■ Problem to work on
Go through the data and copy each line that holds "slide".
***
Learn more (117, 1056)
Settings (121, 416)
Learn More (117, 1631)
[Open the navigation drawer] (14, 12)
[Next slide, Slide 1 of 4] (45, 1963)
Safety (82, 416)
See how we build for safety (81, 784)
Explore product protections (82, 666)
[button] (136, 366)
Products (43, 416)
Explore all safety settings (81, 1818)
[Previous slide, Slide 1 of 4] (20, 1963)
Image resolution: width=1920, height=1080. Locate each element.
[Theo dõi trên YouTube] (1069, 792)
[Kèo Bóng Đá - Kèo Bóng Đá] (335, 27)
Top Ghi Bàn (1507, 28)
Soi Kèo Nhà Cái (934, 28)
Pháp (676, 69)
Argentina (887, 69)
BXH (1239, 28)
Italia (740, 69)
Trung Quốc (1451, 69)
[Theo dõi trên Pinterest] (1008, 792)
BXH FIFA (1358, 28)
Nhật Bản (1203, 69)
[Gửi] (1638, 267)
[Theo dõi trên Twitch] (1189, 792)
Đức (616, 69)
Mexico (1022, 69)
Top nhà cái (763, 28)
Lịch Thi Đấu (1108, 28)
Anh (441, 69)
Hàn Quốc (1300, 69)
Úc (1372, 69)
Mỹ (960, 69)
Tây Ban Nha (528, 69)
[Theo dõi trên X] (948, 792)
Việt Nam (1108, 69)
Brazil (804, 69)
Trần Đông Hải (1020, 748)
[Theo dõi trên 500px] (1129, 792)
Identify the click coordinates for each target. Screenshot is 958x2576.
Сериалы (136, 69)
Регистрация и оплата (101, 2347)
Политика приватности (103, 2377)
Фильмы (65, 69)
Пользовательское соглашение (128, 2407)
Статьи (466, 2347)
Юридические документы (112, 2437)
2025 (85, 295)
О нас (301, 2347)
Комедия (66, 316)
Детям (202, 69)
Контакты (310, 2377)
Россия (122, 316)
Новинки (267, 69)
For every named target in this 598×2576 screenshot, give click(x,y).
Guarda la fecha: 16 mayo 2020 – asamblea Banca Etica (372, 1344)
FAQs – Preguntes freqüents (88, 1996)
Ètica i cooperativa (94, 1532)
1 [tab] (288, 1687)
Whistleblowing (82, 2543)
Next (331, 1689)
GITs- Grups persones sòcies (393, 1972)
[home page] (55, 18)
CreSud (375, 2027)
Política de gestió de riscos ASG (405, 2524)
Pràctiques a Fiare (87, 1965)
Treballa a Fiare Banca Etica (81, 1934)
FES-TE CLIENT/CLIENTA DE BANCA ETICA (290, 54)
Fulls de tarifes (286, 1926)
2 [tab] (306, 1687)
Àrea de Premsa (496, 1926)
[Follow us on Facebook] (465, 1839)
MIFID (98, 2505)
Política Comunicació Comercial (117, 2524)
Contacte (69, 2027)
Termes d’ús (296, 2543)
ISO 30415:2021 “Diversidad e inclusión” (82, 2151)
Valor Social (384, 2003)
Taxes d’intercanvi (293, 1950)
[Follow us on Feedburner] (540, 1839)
***
■ Problem solution
[Next slide, Slide 1 of 4] (45, 1963)
[Previous slide, Slide 1 of 4] (20, 1963)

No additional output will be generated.